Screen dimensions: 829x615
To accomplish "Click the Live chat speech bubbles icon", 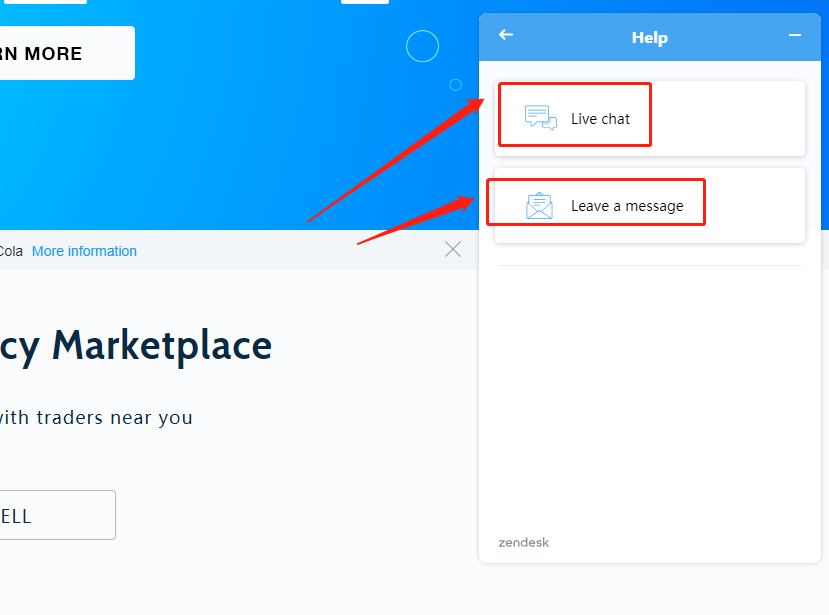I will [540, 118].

* * *

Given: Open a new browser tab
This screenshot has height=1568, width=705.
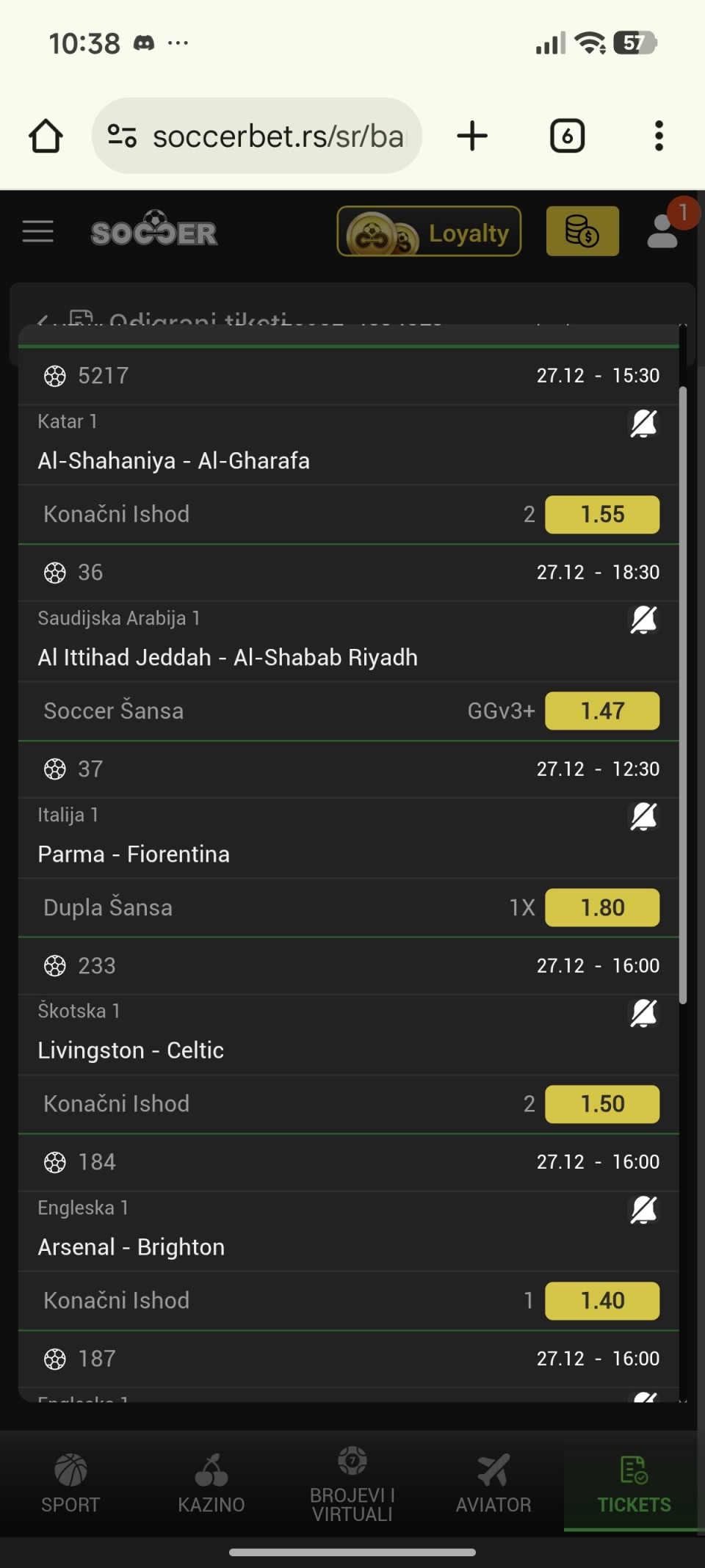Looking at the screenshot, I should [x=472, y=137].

Work to do >> Put the material starting at the line that contains "Given: Open a new browser tab" and ending at the line that contains "Looking at the" into a Markdown table with the columns Row and Text, one numbered row per line and no blank lines. Leave the pictures out of the table.

Result >>
| Row | Text |
|---|---|
| 1 | Given: Open a new browser tab |
| 2 | This screenshot has height=1568, width=705. |
| 3 | Looking at the screenshot, I should [x=472, y=137]. |